Many of my friends have switched to e-hailing. But for those as old as me, wanting to use a smartphone is also ‘complicated’. After all, to join e-hailing, there needs to be a new vehicle.

Subang Jaya taxi driver Rahmat

Rahmat said as long as his taxi can still move and has passengers, he will continue to drive the taxi even though it’s not as ‘lively’ as before.

Too Little, Too Late

It’s not that the government did not help.

In 2009, the Commercial Vehicle Licensing Board (CVLB) increased the fare of budget taxis to RM0.87 per km and RM17.14 per hour.

Fares were pegged at 10 sen for every 115 meters and 21 seconds.

In April 2013,  the Land Public Transport Commission (SPAD) introduced Teksi 1Malaysia (Teks1M).

Teksi 1Malaysia (TEKS1M). (Credit: Facebook)

Under the scheme, taxi drivers can purchase Proton Exora at a special price and use it as a taxi.

Some 1,000 Teks1M permits were distributed to individual drivers with 697 in the Klang Valley, 251 in Johor and 52 in Penang.

In 2015, SPAD increased budget taxi fares to RM1.25 per km and RM25 per hour.

Fares for Teksi 1Malaysia (TEKS1M) were also increased to RM4 starting fare, RM1.50 per km and RM30 per hour in Greater Kuala Lumpur. In Penang, it was increased to RM1.75 per km and RM35 per hour.

But the writing was already on the wall for taxi drivers by then.

Their demise hastened when Uber was introduced in Malaysia in 2014 at a starting fare of RM1.50, RM0.55/km and RM12/hour.

In comparison, budget taxis were charging RM3, RM0.87/km and RM17.14/hour.

To this day, the government continues to help out taxi drivers from time to time.
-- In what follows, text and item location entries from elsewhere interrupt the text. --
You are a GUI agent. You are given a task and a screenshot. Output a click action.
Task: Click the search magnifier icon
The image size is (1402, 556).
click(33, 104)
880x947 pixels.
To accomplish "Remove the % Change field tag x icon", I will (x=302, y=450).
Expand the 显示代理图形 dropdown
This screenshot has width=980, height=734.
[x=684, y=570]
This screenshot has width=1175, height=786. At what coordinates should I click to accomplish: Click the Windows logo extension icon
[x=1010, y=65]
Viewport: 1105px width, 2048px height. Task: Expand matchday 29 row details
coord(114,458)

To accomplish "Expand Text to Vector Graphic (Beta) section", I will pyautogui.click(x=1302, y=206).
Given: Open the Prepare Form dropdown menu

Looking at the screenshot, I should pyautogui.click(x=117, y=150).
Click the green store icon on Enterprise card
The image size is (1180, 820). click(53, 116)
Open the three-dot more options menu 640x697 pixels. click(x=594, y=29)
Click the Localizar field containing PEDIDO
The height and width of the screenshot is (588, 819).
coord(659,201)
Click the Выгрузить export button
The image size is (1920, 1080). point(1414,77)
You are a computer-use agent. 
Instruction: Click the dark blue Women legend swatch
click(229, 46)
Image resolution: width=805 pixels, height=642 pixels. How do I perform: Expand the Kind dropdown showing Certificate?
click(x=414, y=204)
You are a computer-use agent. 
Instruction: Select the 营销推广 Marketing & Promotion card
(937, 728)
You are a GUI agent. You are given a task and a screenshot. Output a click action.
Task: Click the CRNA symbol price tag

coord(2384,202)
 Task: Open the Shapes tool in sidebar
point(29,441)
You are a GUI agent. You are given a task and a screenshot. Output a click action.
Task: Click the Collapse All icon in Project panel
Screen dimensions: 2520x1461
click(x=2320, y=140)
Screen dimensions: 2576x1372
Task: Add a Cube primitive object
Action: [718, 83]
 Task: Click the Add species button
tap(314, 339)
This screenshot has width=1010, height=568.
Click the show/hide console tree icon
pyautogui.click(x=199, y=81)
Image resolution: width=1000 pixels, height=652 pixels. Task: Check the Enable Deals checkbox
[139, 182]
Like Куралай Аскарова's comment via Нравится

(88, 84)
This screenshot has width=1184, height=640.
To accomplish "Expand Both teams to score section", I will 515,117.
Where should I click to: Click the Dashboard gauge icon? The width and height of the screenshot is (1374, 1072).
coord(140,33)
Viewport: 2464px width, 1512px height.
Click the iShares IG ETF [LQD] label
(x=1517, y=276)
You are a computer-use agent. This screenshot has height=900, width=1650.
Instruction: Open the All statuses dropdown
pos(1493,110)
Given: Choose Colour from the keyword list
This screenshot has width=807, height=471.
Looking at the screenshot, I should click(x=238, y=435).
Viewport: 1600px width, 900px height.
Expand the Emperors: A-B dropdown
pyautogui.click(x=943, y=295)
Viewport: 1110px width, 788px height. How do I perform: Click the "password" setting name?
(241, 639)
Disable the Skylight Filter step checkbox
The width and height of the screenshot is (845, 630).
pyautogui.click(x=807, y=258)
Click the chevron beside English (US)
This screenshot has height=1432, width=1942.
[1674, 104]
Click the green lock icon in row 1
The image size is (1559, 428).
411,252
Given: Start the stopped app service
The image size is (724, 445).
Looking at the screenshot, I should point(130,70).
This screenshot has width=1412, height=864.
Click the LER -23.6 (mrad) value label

READ MORE: Taxi Drivers Must Renew Licenses To Qualify For BPN Aid

Perhaps it’s better to let the market forces dictate the survival of the taxi industry than to have the government hand out temporary relief measures.

The Chinese have a saying, it’s better to suffer short-term pain so that one will not have to suffer long-term pain.

It’s better to just get it over with, rather than prolong the agony.